** BEGIN **

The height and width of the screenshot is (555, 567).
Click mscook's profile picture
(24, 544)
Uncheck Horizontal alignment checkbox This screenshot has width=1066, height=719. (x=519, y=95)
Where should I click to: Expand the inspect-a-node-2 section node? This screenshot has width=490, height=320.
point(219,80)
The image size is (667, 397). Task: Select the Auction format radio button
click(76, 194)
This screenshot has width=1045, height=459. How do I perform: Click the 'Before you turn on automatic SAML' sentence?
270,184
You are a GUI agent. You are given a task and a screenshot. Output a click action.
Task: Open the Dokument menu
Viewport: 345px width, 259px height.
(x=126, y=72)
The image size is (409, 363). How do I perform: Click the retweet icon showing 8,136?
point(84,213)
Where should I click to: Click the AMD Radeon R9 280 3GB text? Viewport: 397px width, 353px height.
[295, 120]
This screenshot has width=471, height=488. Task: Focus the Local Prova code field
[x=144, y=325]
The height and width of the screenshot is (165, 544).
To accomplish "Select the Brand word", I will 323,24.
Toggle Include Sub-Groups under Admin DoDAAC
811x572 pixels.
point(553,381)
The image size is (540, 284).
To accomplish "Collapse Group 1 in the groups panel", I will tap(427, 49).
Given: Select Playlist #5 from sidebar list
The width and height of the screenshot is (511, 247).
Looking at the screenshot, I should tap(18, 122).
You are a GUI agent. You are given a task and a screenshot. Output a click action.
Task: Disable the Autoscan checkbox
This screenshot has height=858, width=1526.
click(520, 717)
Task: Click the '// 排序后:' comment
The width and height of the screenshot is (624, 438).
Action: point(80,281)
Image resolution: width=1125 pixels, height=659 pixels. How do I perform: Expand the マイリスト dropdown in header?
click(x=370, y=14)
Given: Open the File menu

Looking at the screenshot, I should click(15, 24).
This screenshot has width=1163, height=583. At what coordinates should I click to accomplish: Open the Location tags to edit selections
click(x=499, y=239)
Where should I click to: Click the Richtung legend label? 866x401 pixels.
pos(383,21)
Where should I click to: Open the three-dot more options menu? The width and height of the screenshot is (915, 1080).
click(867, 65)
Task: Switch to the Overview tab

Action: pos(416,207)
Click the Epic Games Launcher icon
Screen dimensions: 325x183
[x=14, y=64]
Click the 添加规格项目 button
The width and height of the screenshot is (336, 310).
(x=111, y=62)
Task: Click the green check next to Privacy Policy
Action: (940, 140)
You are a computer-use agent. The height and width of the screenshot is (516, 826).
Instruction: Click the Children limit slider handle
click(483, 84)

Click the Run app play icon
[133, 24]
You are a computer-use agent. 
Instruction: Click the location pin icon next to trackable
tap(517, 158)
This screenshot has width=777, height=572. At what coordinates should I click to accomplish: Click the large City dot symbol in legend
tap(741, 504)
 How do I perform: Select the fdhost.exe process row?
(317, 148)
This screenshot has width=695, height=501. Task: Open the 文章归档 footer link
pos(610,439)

** END **

Reproduce the part of the records that opens with the line containing "The image size is (409, 363)." and closes with the line containing "Looking at the screenshot, I should click(15, 24).", keeping both end lines.

= TASK RESPONSE =
The image size is (409, 363). How do I perform: Click the retweet icon showing 8,136?
point(84,213)
Where should I click to: Click the AMD Radeon R9 280 3GB text? Viewport: 397px width, 353px height.
[295, 120]
This screenshot has width=471, height=488. Task: Focus the Local Prova code field
[x=144, y=325]
The height and width of the screenshot is (165, 544).
To accomplish "Select the Brand word", I will 323,24.
Toggle Include Sub-Groups under Admin DoDAAC
811x572 pixels.
point(553,381)
The image size is (540, 284).
To accomplish "Collapse Group 1 in the groups panel", I will tap(427, 49).
Given: Select Playlist #5 from sidebar list
The width and height of the screenshot is (511, 247).
Looking at the screenshot, I should tap(18, 122).
You are a GUI agent. You are given a task and a screenshot. Output a click action.
Task: Disable the Autoscan checkbox
This screenshot has height=858, width=1526.
click(520, 717)
Task: Click the '// 排序后:' comment
The width and height of the screenshot is (624, 438).
Action: point(80,281)
Image resolution: width=1125 pixels, height=659 pixels. How do I perform: Expand the マイリスト dropdown in header?
click(x=370, y=14)
Given: Open the File menu

Looking at the screenshot, I should click(15, 24).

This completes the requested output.